Written problem:
Copy out the post on charting WhatsApp chats word for word, from its header through its final sentence.

Selected passage:

· · · · · · ·

Wishful Coding

Didn't you ever wish your
computer understood you?

Visualising your WhatsApp conversations

I was curious how much I chat with my friends, so I decided to find out. It’s pretty easy and fun, I can promise.

My first thought was to go after the message database, but it turns out this is encrypted with a key that can only be obtained by rooting your device or performing some downgrade attack. Not sure what the security model is here, as the key is obviously on my device and on their servers. (Else you could not restore a backup on another phone)

Instead I went for the chat export feature that is hidden in Menu > Settings > Chats > Chat history > Export chat. This is per chat, so a bit tedious. But I have a rough idea who I talk to a lot, so it’s not too bad.

From there you can do whatever you want. Look at file sizes, grep for random things, or write a simple Python script. I stole a regex from SO, fixed it for Python, put everything in a Pandas DataFrame, and from there you can just play with the df and then call plot on it.

· · · · · · ·

Information provided:
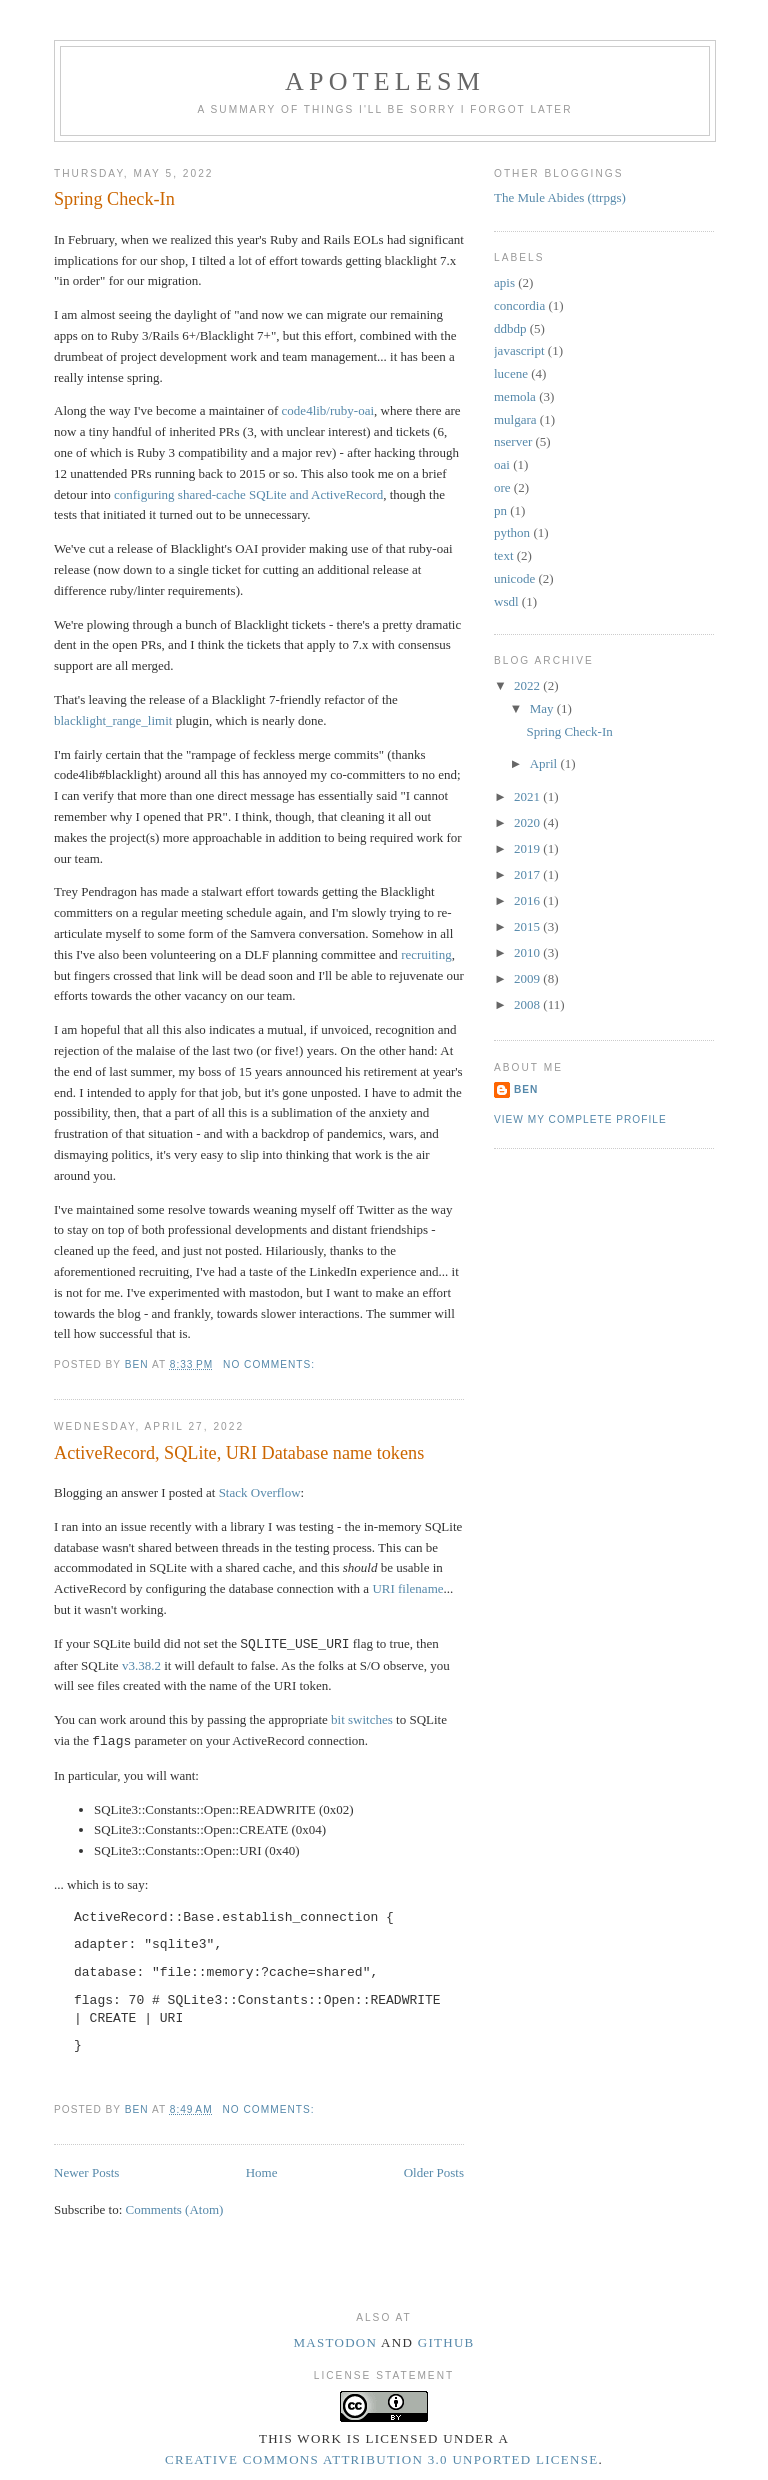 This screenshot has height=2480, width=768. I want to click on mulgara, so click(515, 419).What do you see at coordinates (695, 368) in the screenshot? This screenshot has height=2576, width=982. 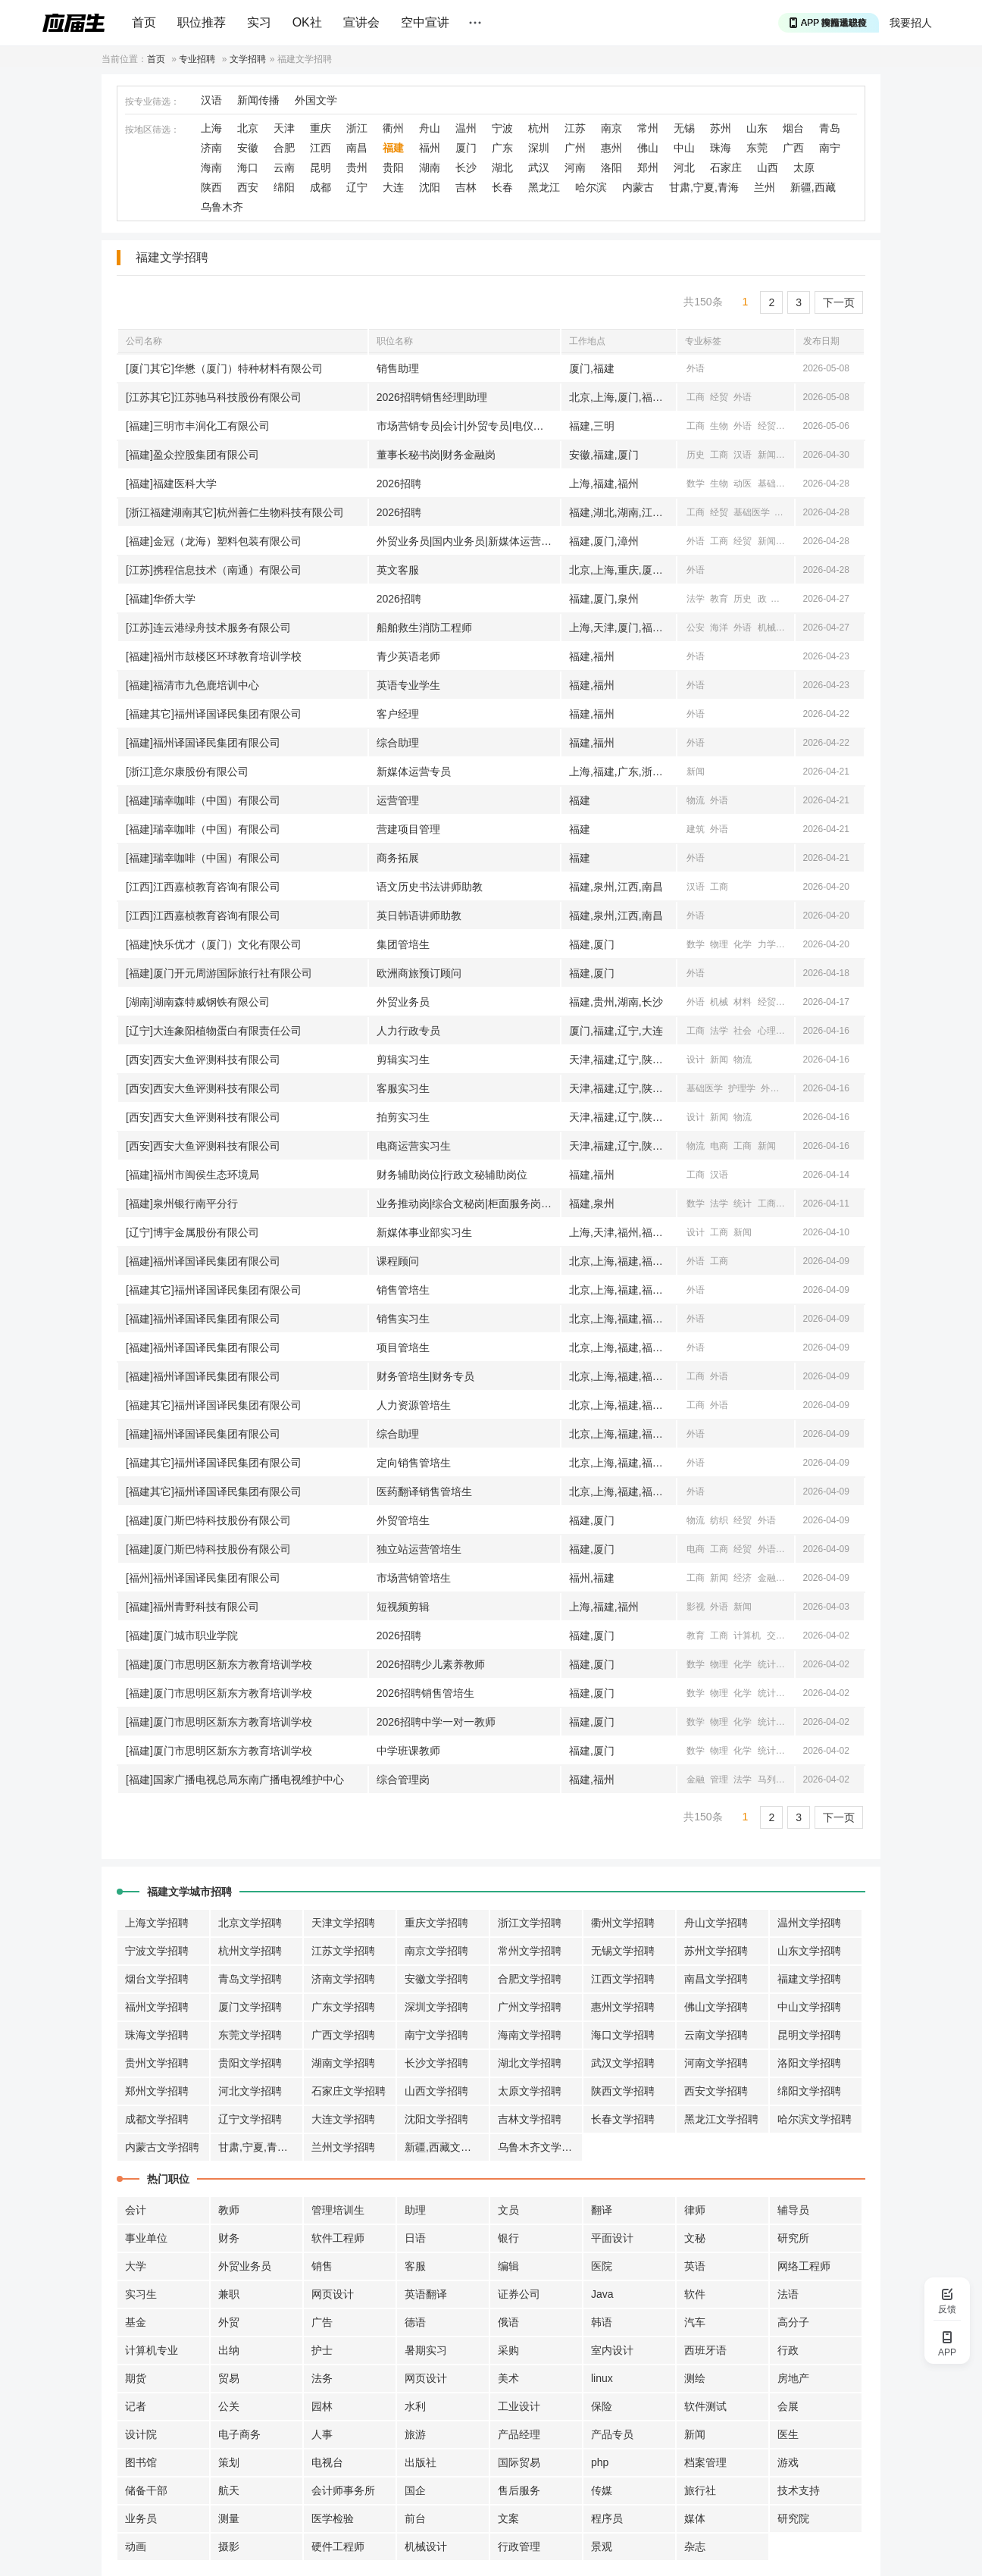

· · · · · · ·

Finished answer:
Wishful Coding

Didn't you ever wish your
computer understood you?

Visualising your WhatsApp conversations

I was curious how much I chat with my friends, so I decided to find out. It’s pretty easy and fun, I can promise.

My first thought was to go after the message database, but it turns out this is encrypted with a key that can only be obtained by rooting your device or performing some downgrade attack. Not sure what the security model is here, as the key is obviously on my device and on their servers. (Else you could not restore a backup on another phone)

Instead I went for the chat export feature that is hidden in Menu > Settings > Chats > Chat history > Export chat. This is per chat, so a bit tedious. But I have a rough idea who I talk to a lot, so it’s not too bad.

From there you can do whatever you want. Look at file sizes, grep for random things, or write a simple Python script. I stole a regex from SO, fixed it for Python, put everything in a Pandas DataFrame, and from there you can just play with the df and then call plot on it.